# What to do:
Beginning with the line that includes "Task: Select the" and ending with the last line of the entries below, set down each line exactly; include no pictures.

[[ Records for this task, beginning ]]

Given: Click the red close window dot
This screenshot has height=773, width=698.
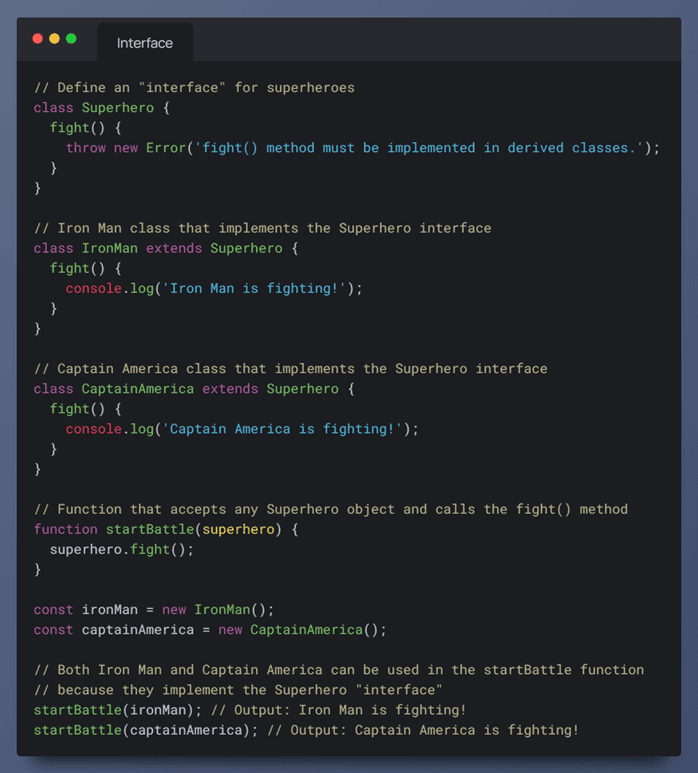Looking at the screenshot, I should [x=37, y=38].
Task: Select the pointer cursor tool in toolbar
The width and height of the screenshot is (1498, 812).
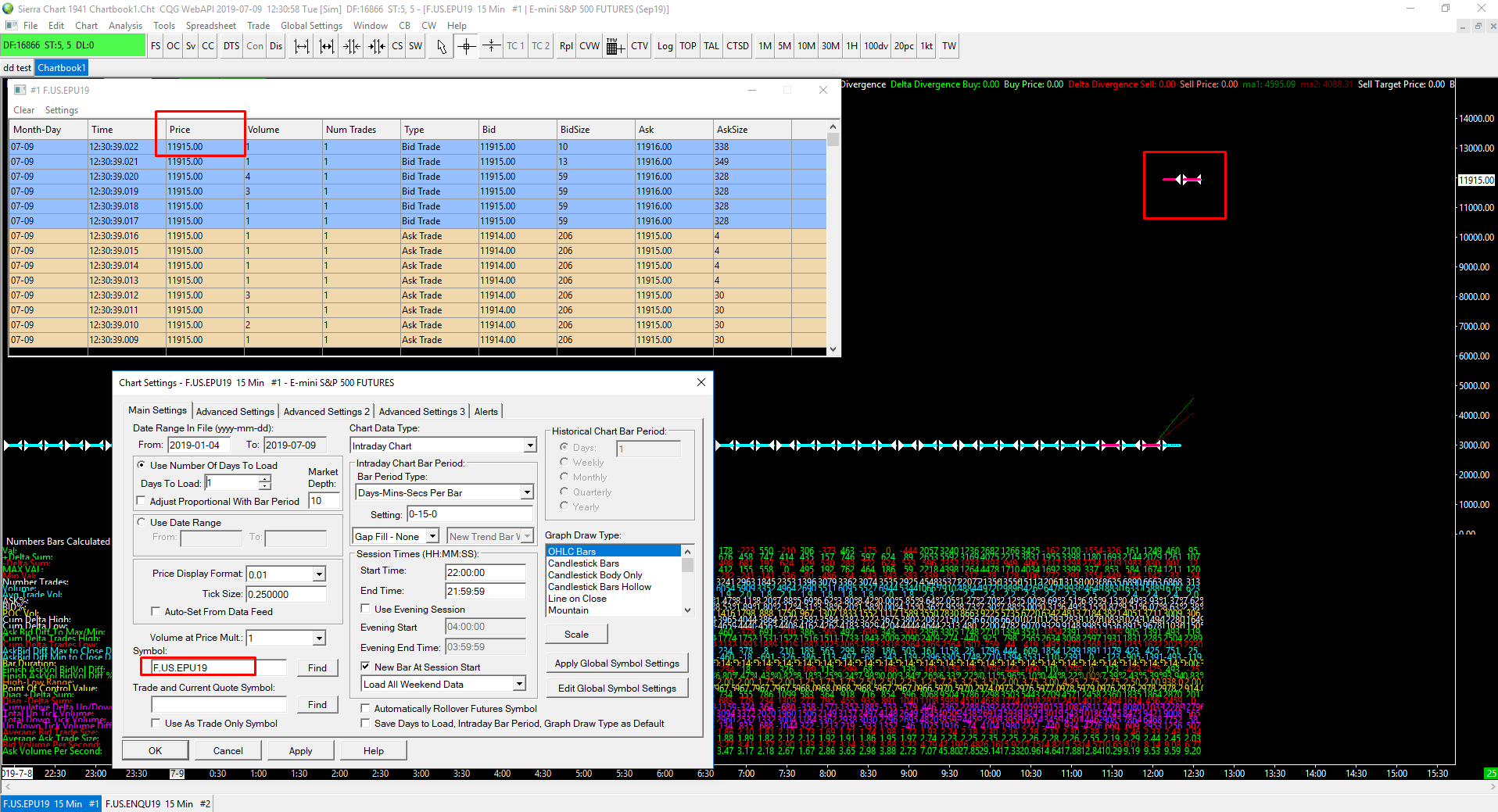Action: coord(442,46)
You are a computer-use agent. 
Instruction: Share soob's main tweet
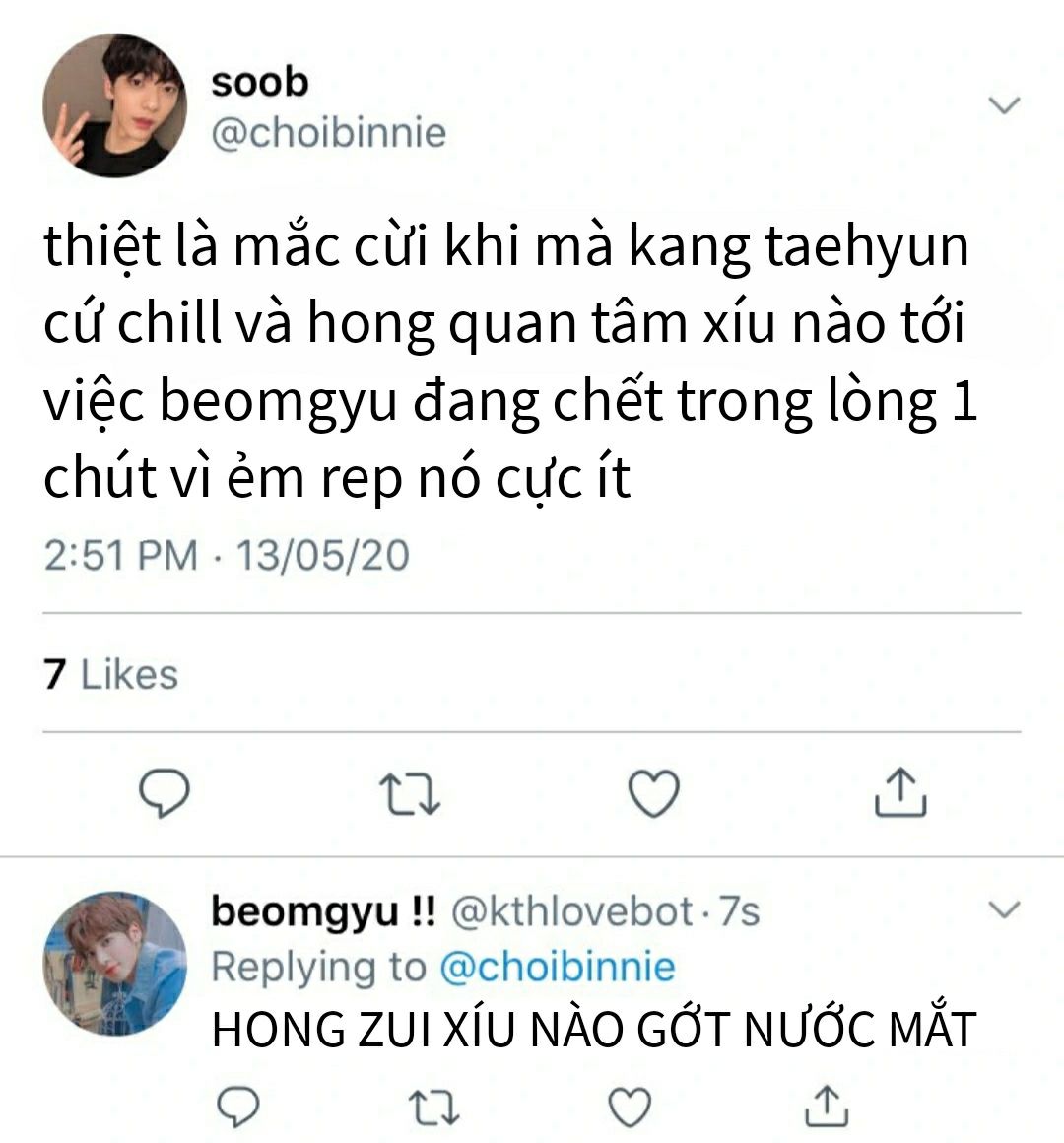[900, 791]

[[ Records for this task, end ]]

# Task solution:
Task: Select the pointer cursor tool in toolbar
The width and height of the screenshot is (1498, 812).
Action: coord(442,46)
You are a computer-use agent. 
Instruction: Share soob's main tweet
[900, 791]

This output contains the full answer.